Intersections of Art and Science

These Haunting Underwater Photos Portray Climate Change in a New Way – CNN Interactive

Screen shot from video documenting how the photographs from SINK / RISE, the third chapter of The Day May Break, an ongoing global series by Nick Brandt portraying people and animals that have been impacted by environmental degradation and destruction, was created (via youtube).
Screen shot from video documenting how the photographs from SINK / RISE, the third chapter of The Day May Break, an ongoing global series by Nick Brandt portraying people and animals that have been impacted by environmental degradation and destruction, was created (via youtube).

Excerpt:

Akessa stares straight ahead with a look of fierce indignation. The 15-year-old is sitting in a rickety chair. Her hand are clasped in her lap. Her white skirt is billowing ever so slightly in what, at first glance, you might assume is the wind…

The scene seems nearly normal until more details come into focus: The background is an eerie shade of blue you wouldn’t see on land. thousands of broken shards of coral cover the ground. And a reef looms behind her.

There is no breeze blowing here.

This girl and her searing gaze are underwater.
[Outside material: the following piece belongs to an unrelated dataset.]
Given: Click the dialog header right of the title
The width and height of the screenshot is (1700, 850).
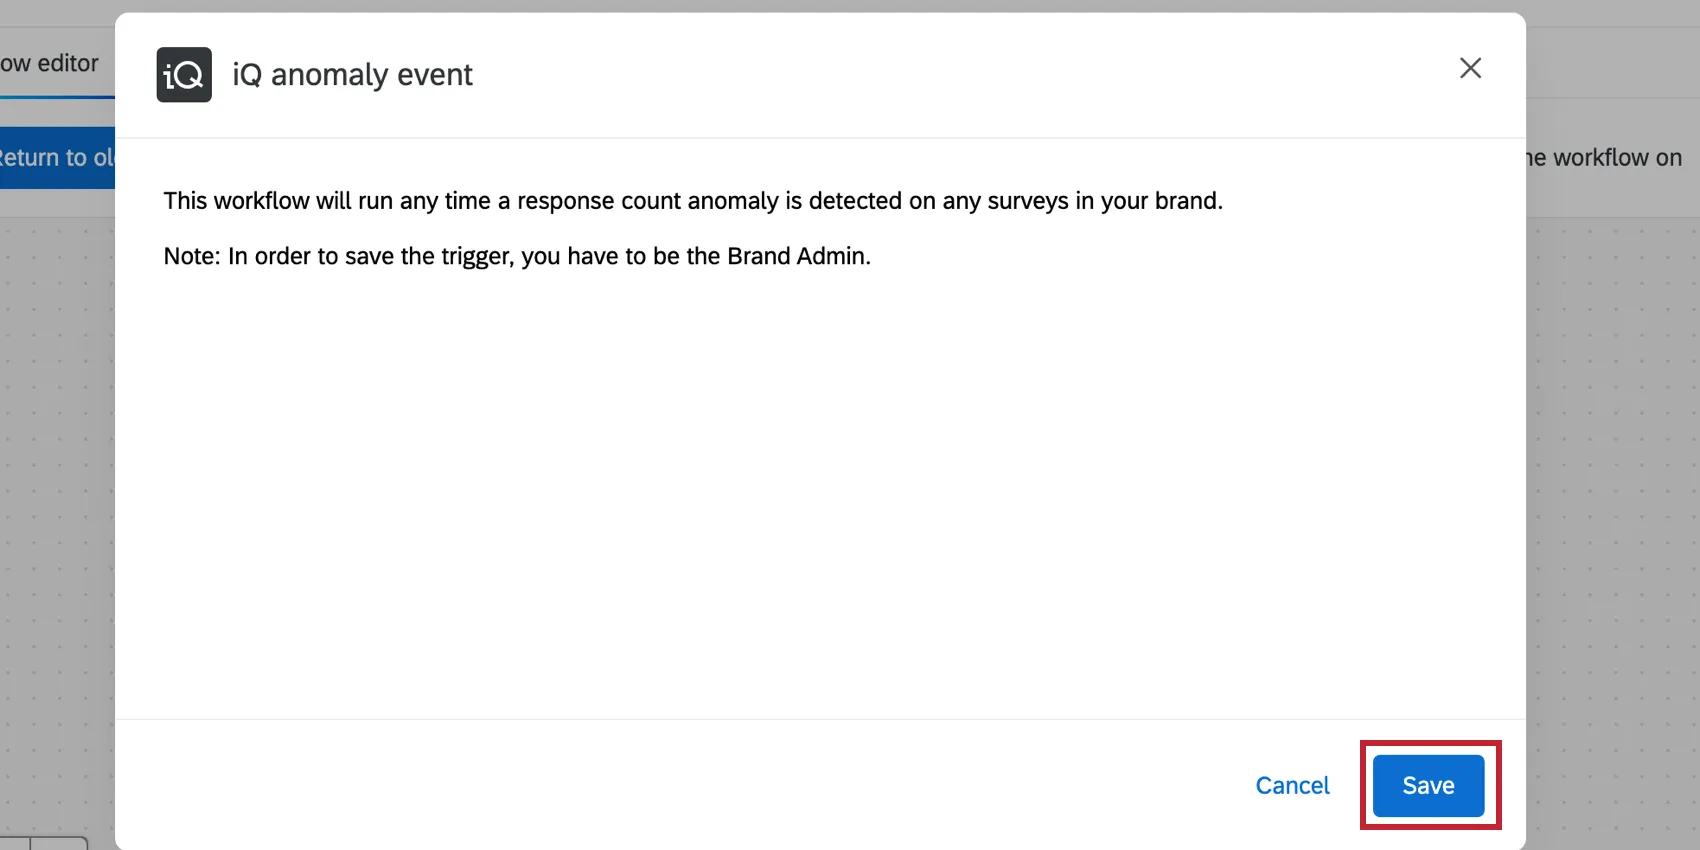Looking at the screenshot, I should tap(950, 75).
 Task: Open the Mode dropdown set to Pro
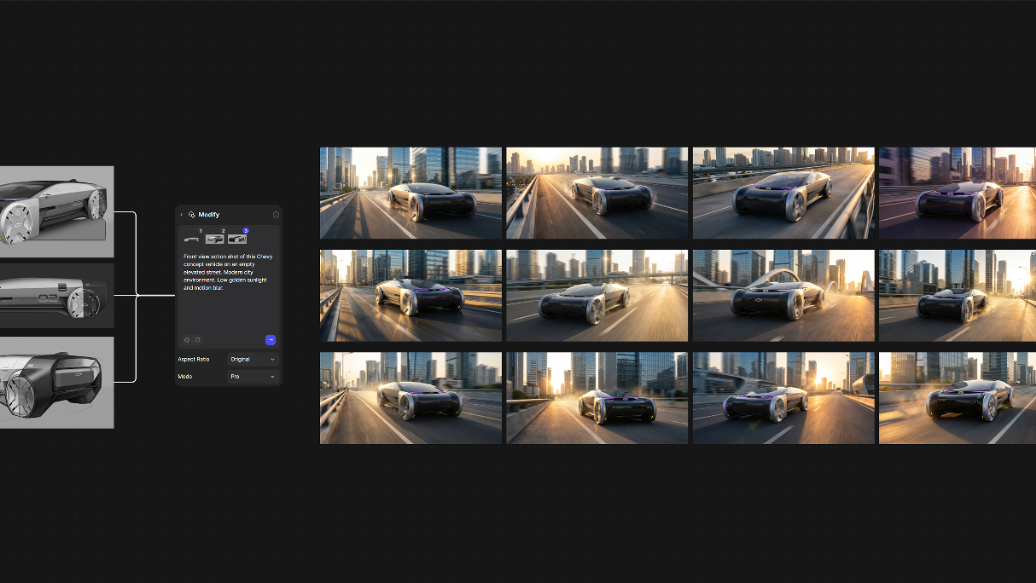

The stunning portrait is one in a series of images in “SINK | RISE,” the latest project from fine art photographer Nick Brandt. The photos feature South Pacific islanders representing people who are on the brink of losing their homes, lands and livelihoods due to climate change. And despite the difficulty of photographing them on the ocean floor, Brandt knew that’s what he had to do.

The dramatic and devastating impact sea level rise will have on the lives of millions of people can be difficult to see and grasp in real time, so he says. So Brandt came up with a way to show it symbolically.

“Somebody said it was quite post-apocalyptic. And I said, ‘no, it’s pre-apocalyptic.’ Because it hasn’t actually happened to these people yet,” Brandt says.

And that, he says, in part of the point.

Akessa and the other coastal residents of Fiji he photographed for this project haven’t seen the world they know sink underwater – yet. But many of them will, he says if climate change continues at its staggering pace and water levels keep rising.

Pacific islands like these contribute only .03% of global greenhouse gas emissions, Brandt says, but they’re facing the alarming prospect of losing everything to climate change anyway.

“They’re the most vulnerable t the consequences of the industrial world’s ways,” Brandt says.

The photographer is wary of ascribing a message to his creative work. He knows viewers will have their own interpretations.

But he hopes these photos, portraying what he fears will happen in the future, help others see the devastating impact of their actions in the present…

SINK / RISE is the third chapter of The Day May Break, an ongoing global series by Nick Brandt portraying people and animals that have been impacted by environmental degradation and destruction. This third chapter focuses on South Pacific Islanders impacted by rising oceans from climate change. The local people in these photos, photographed underwater in the ocean off the coast of the Fijian islands, are local representatives of the many people whose homes, land and livelihoods will be lost in the coming decades as the water rises. Everything is shot in camera underwater.